The current project is designed to expand the knowledge on HEPA in RA by a progressive approach regarding population, setting, intervention, time frames and outcome measures. It integrates physiological and behavioral aspects of HEPA behavior, aiming to assess the impact on self-perceived general health.
A majority of earlier studies have been performed within the health care system in clinical settings under supervision of physiotherapists. We aim to identify a subgroup within the RA population motivated to increase their physical activity to HEPA levels, likely to manage their HEPA in settings outside the health care organization. The setting for this study is public gyms with easy-to-use equipment, attracting a varied population with and without activity limitations. To our knowledge this is the first long-term HEPA program performed in a real life environment to demonstrate if increased and maintained physical activity in people with RA can be promoted in this new setting. With limited resources of health care, groups capable of self-management should be identified, thus freeing resources for patients in need of more support and care.

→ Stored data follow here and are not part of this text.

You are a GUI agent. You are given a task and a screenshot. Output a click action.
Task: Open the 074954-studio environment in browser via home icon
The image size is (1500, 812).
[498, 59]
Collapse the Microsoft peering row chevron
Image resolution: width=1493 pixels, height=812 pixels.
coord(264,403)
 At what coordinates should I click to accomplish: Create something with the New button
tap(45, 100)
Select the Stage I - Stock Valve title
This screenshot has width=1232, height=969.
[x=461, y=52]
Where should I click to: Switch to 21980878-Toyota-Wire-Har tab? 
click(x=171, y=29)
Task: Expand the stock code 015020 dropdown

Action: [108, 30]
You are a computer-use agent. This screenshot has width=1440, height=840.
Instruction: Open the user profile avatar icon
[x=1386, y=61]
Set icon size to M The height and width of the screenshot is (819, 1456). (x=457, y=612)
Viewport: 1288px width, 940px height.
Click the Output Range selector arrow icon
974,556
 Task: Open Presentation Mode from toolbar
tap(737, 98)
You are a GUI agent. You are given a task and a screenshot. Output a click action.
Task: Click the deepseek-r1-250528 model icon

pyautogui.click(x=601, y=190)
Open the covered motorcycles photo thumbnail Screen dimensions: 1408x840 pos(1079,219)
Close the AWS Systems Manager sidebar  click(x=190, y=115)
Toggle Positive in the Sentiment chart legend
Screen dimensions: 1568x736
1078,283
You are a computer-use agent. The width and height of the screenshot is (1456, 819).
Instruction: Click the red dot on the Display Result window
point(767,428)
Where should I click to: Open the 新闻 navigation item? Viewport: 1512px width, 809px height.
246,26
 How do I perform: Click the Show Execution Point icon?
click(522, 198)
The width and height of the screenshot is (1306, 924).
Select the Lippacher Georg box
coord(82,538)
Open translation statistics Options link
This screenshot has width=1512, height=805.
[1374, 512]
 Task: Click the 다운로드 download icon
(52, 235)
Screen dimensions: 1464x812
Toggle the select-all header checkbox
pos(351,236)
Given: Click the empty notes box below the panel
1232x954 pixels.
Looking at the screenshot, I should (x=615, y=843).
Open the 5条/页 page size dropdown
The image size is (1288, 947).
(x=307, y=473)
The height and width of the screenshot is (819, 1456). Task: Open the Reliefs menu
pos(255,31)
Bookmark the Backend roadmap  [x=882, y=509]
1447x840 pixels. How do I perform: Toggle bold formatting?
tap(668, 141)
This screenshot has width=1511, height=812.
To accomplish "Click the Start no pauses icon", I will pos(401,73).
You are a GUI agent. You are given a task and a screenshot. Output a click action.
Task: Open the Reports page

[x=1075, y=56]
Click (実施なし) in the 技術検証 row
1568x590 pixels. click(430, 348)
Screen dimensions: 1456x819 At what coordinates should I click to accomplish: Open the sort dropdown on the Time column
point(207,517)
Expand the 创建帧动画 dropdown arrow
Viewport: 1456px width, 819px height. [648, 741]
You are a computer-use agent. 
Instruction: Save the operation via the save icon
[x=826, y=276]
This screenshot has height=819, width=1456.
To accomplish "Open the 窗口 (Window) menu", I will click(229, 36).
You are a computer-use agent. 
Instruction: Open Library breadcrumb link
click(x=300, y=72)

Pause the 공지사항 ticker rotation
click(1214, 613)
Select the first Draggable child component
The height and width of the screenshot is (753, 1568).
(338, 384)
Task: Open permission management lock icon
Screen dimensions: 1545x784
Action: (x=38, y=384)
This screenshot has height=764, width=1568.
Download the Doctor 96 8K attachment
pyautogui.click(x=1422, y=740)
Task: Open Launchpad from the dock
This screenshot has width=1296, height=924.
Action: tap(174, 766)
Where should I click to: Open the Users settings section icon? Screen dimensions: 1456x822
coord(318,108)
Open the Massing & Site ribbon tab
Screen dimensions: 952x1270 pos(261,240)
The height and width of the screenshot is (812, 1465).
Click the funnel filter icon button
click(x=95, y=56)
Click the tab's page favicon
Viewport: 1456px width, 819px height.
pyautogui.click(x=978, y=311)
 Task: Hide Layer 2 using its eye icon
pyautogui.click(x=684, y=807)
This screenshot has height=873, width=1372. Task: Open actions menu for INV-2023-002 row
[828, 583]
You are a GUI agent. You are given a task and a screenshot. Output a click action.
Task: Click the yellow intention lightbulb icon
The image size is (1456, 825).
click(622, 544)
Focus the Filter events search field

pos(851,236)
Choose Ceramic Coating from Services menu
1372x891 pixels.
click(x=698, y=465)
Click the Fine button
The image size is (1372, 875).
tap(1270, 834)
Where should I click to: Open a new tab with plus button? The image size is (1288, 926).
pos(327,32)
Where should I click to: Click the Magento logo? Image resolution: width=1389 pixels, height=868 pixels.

Our choice of recruitment via the SRQ for a matched cohort study with one intervention sample confer excellent opportunities to perform thorough analyses to characterize those consenting to participate compared to those declining, those adopting HEPA compared to non-adopters, and those reporting beneficial health outcomes compared to those who do not benefit, thus enabling conclusions about different subgroups in an RA population. The comparison sample constitutes the rest of our total target sample, can be monitored via the SRQ and is similar to the intervention sample as regards age, activity limitation and interest in a HEPA intervention. Although our focus is on the intervention sample, we expect the representative comparison sample to mirror the natural course of RA during the study period. Our belief is that this design fits our purposes better than a randomized controlled design that may jeopardize long-term compliance with the HEPA intervention as well as with the control conditions.
The intervention is based on physiological and behavioral knowledge of HEPA in RA. We emphasize the intensity and load of everyday activity and exercise, and use theory on behavioral change to guide the content of the intervention as well as the training of the physiocoaches. The theoretical framework used in this study, the Social Cognitive Theory, is in line with directions for future research on how to design, deliver and evaluate self-managementprogram in patients with RA [69
]. The design of the intervention corresponds well with a recent review of physical activity trials concluding that interventions are more likely to achieve maintenance if they are conducted over more than 24
weeks, include some face-to face contact, use more than six behavioral strategies and include follow-up prompts [70
]. The use of weekly SMS reports as a measure of HEPA and a cue for performing HEPA behavior has not been evaluated in an RA population previously. Our study uses a long-term approach by performing the intervention in two steps during two years; the group intervention is performed during the first year and the participants are responsible for the continuation of HEPA during the second year. The rationale is that individuals need time to initiate, adopt and maintain new behaviors in order to reduce the risk of relapsing into previous unwanted behaviors.
Our intervention is evaluated from different perspectives and thus a multitude of assessment methods are used. While most questionnaires in our study are valid for use either in the general population or for people with musculoskeletal conditions, the validity of the answers could still be questioned due to an extensive amount of questions. However, since the questionnaires are mailed, the participants may choose to fill them in over a couple of days and thus reduce the burden and the threat to the validity of their answers.
We expect that our HEPA program, integrating physiological and behavioral aspects of HEPA, will encourage and support the participants to reach the new guidelines on HEPA and thus improve general health perception, reduce pain and fatigue, increase muscle function and aerobic capacity, and have beneficial long-term effects on cardiovascular events. The results are expected to be externally valid for a subgroup within the RA population, motivated to manage their own HEPA behavior in settings outside the health care system. Results from this intervention study are expected to be published from 2013.